**Yazılı Alıştırmalar**.
a – Okuma metnine göre Org. İlker Başbuğ hangi tarihte emekli olmuştur?
b – Okuma metninde, serhildanlara katılıp şimdi gerilla saflarında bulunan gençlerin geldiği yerler olarak anılan bütün yer adlarını sıralayınız.
c – Okuma metninde "İki kız kardeş, baba-kız, anne-oğul, kardeşler" sözcüklerinden başlayıp "HPG yetkililerine soruyoruz." sözcükleri de dâhil olmak üzere bölümü hiç değiştirmeden yazdırınız.

**Okuma Metni**.

++++++++

İki kız kardeş, baba-kız, anne-oğul, kardeşler vb çeşitlilikte gerillaya katılımlar var. Ailelerin kendi elleri ile getirdiği gençler var. Her katılımın öyküsü gerçekten ilgi çekici. Gever’den Amed’e, Mardin’den Batman’a, Siirt’e, Dersim, Kars’a kadar, her ilde serhildanlara katılan gençler şimdi gerilla saflarında. |
30 Ağustos 2010’da emekli olan Türk Genelkurmay Başkanı Org. İlker Başbuğ göreve geldiğinde ‘’Gerillaya katılımı engelleyip, dağdan inişi de hızlandırıp” PKK’yi bitirip çökerteceğini deklare etmişti. Başbuğ’un emekli olduğu süreçte Türk devletinin bu politikası nasıl bir sonuç vermişti; bu süreci yerinde görmek istediğimiz HPG yetkililerine soruyoruz.

++++++++

**Verilen Malzeme**.
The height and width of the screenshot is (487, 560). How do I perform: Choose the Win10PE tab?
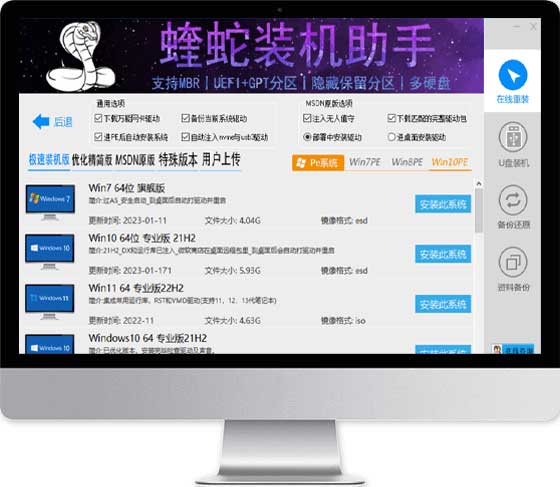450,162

++++++++

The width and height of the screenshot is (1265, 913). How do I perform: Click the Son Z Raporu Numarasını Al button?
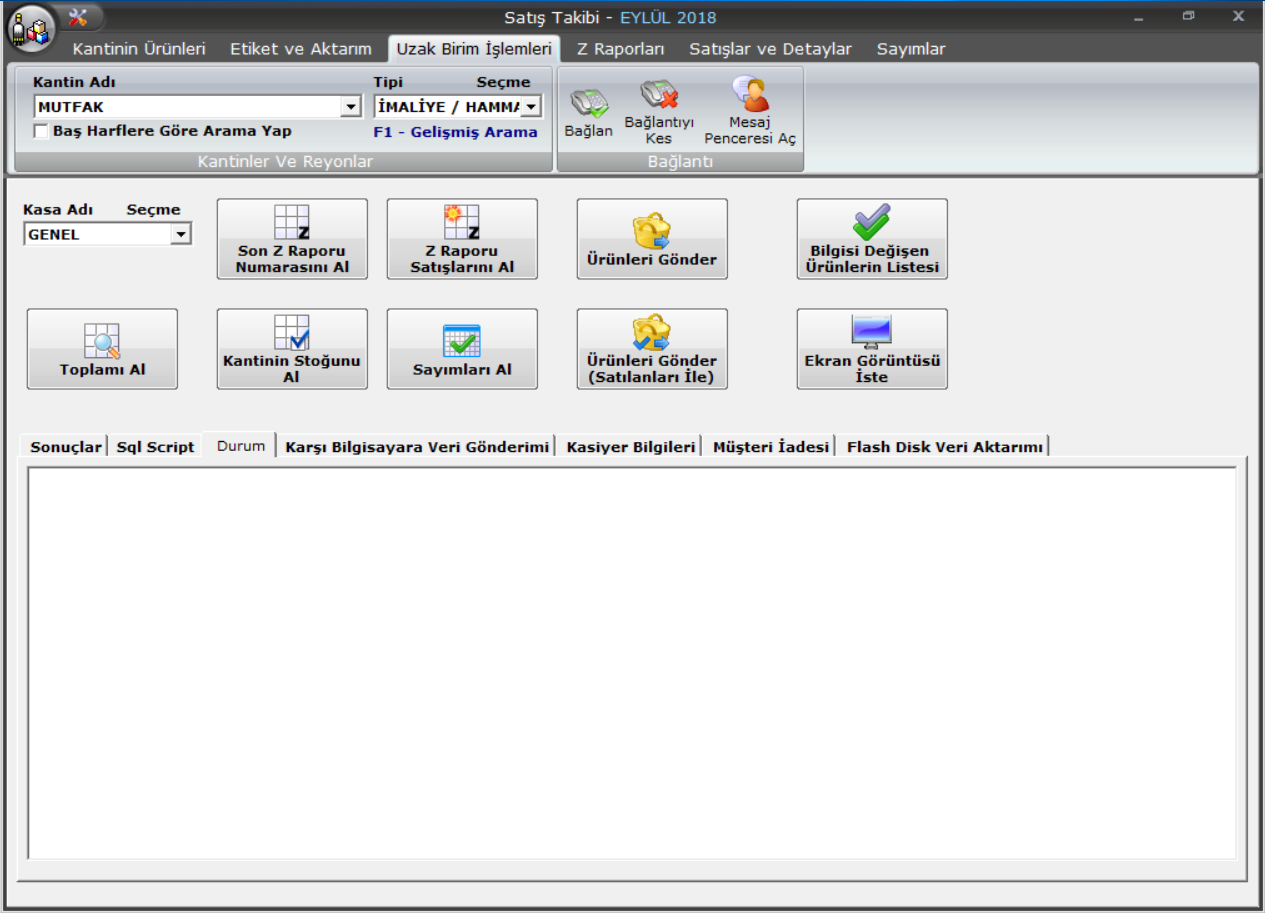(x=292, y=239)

++++++++

**Alıştırma Cevapları**.
a – 30 Ağustos 2010'da.

b – Gever, Amed, Mardin, Batman, Siirt, Dersim, Kars

c –
İki kız kardeş, baba-kız, anne-oğul, kardeşler vb çeşitlilikte gerillaya katılımlar var. Ailelerin kendi elleri ile getirdiği gençler var. Her katılımın öyküsü gerçekten ilgi çekici. Gever’den Amed’e, Mardin’den Batman’a, Siirt’e, Dersim, Kars’a kadar, her ilde serhildanlara katılan gençler şimdi gerilla saflarında. |
30 Ağustos 2010’da emekli olan Türk Genelkurmay Başkanı Org. İlker Başbuğ göreve geldiğinde ‘’Gerillaya katılımı engelleyip, dağdan inişi de hızlandırıp” PKK’yi bitirip çökerteceğini deklare etmişti. Başbuğ’un emekli olduğu süreçte Türk devletinin bu politikası nasıl bir sonuç vermişti; bu süreci yerinde görmek istediğimiz HPG yetkililerine soruyoruz.